In Australia, the government sounded hopeful the outbreak was coming under control, though analysts warn it will still cause a sharp contraction in economic activity this quarter.

The Reserve Bank of Australia (RBA) has already cut rates to 0.25 per cent and launched a campaign of bond buying aimed at keeping three-year yields around the cash rate.

The bank holds its monthly policy meeting on Tuesday and is expected to stand pat for now as it assesses the impact of its measures and of the government's massive spending plans.

The government intends to sell around A$5 billion of new bonds every week in a huge ramp up of borrowing.

Early signs are demand is strong with a A$2 billion tender on Monday drawing bids worth 4.7 times more than the amount on offer. While there were 68 bids only two were successful, suggesting the buyers paid top dollar for the short-term paper.

"The front end remains anchored and will do so with the target rate of the 3-year at around 0.25 per cent proving very effective," said Martin Whetton, head of bond strategy at CBA.

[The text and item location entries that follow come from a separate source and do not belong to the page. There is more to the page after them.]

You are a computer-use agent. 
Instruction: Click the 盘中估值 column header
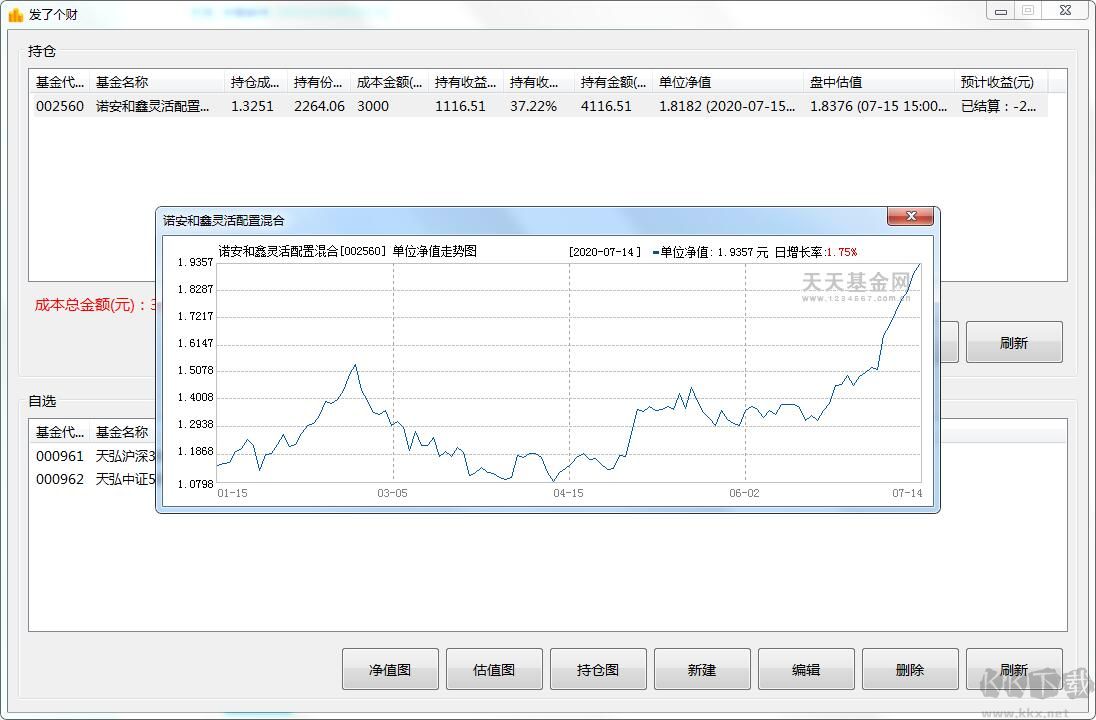pyautogui.click(x=877, y=82)
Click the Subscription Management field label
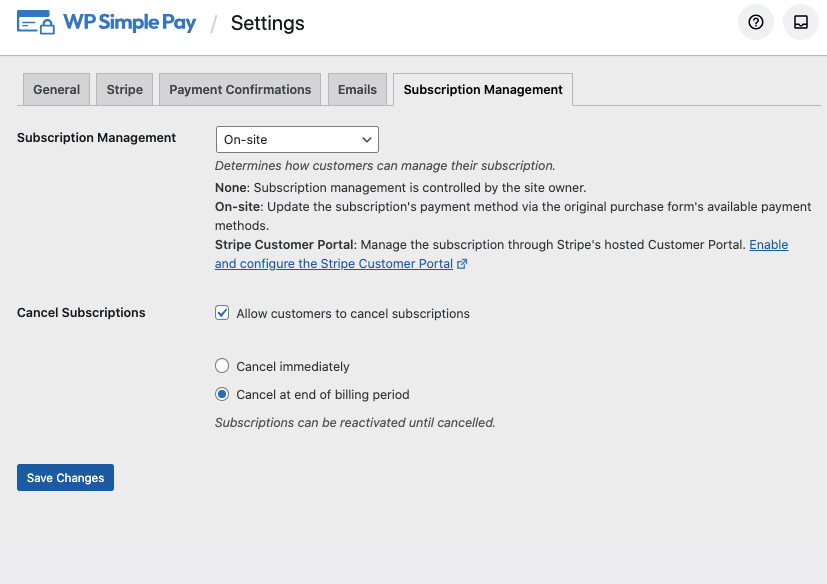This screenshot has height=584, width=827. point(96,138)
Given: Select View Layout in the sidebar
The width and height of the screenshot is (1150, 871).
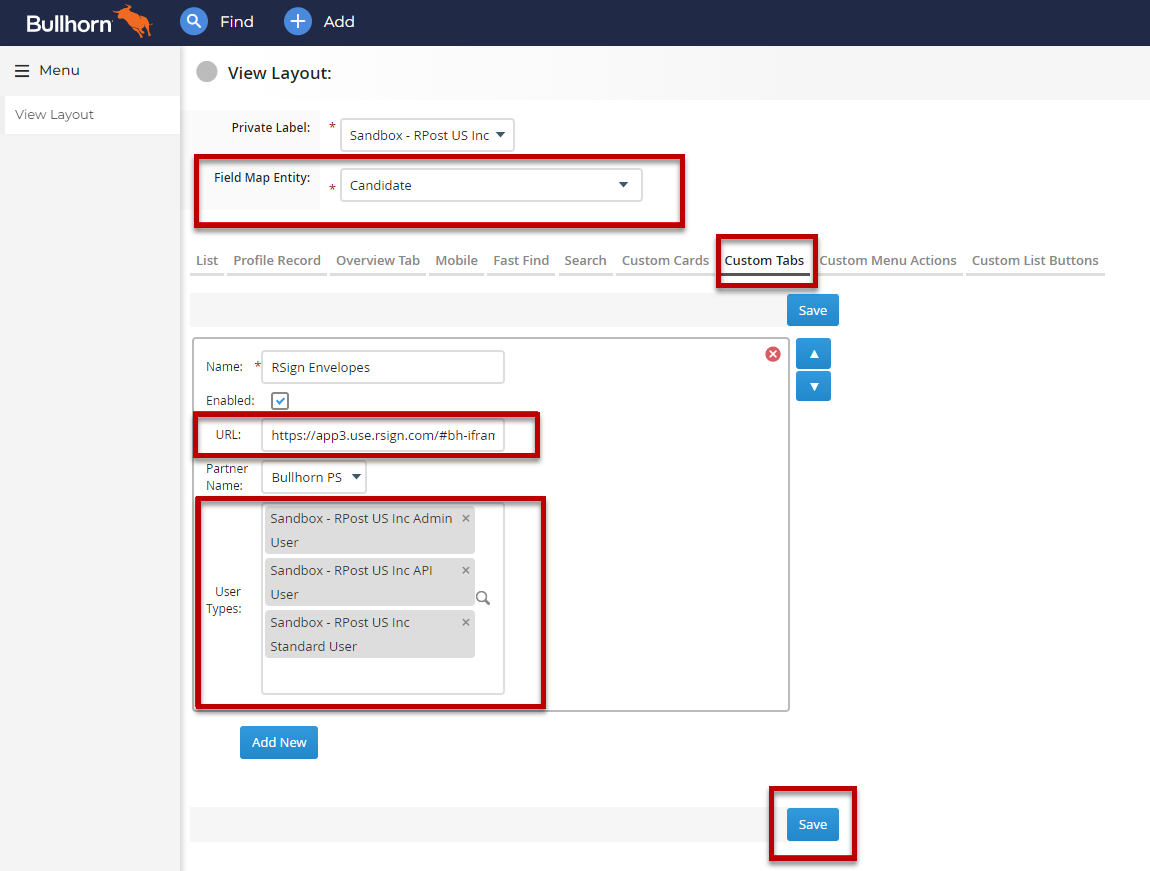Looking at the screenshot, I should pyautogui.click(x=54, y=114).
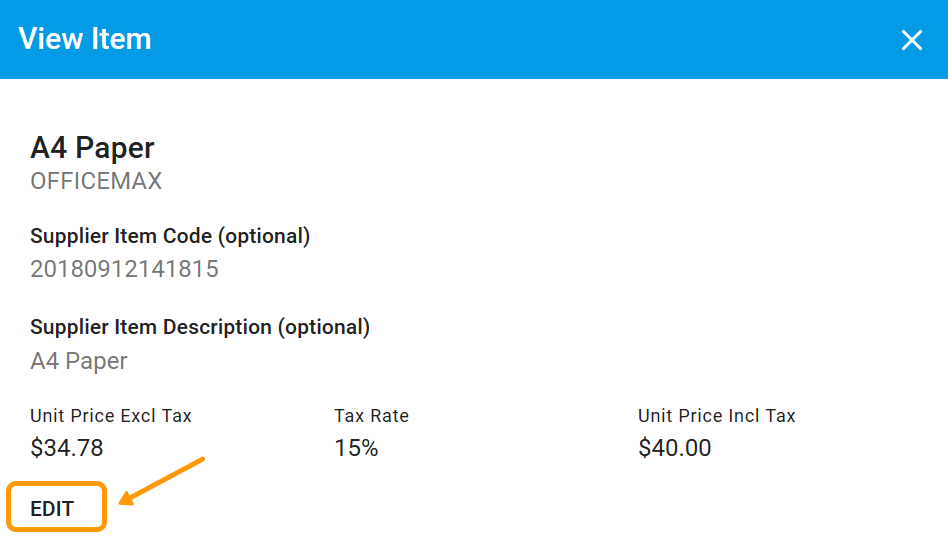
Task: Click the empty blue header bar area
Action: 500,40
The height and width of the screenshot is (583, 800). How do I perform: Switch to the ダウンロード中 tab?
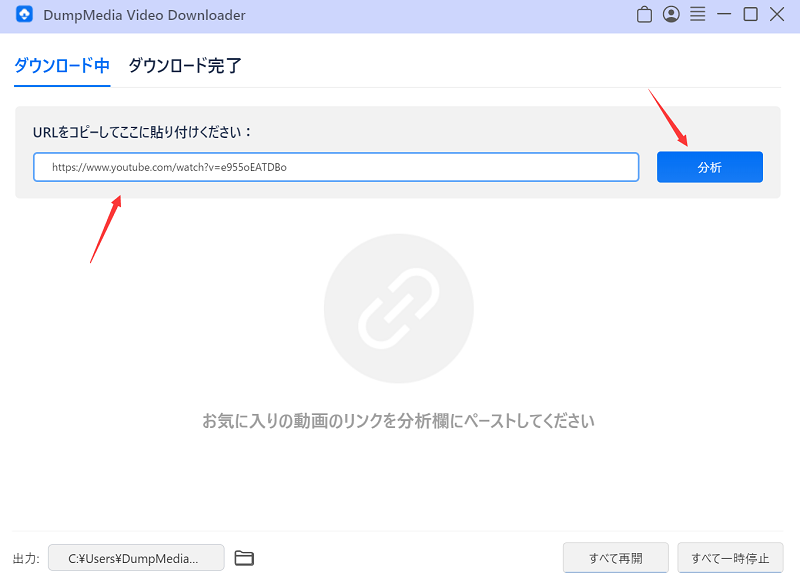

"We expect the 3-year to hold around 0.25 per cent over the year, with a risk of a drift lower towards 0.1 per cent," he added. "Our existing forecast of the ACGB 10Y at around 0.5 per cent remains current, but we note the long end volatility will see the market shift around."

Yields on three-year paper stood at 0.26 per cent on Monday, while 10-year yields held at 0.77 per cent having briefly spiked as high as 1.54 per cent during the global market turmoil of mid-March.

The 10-year futures contract was steady at 99.2550.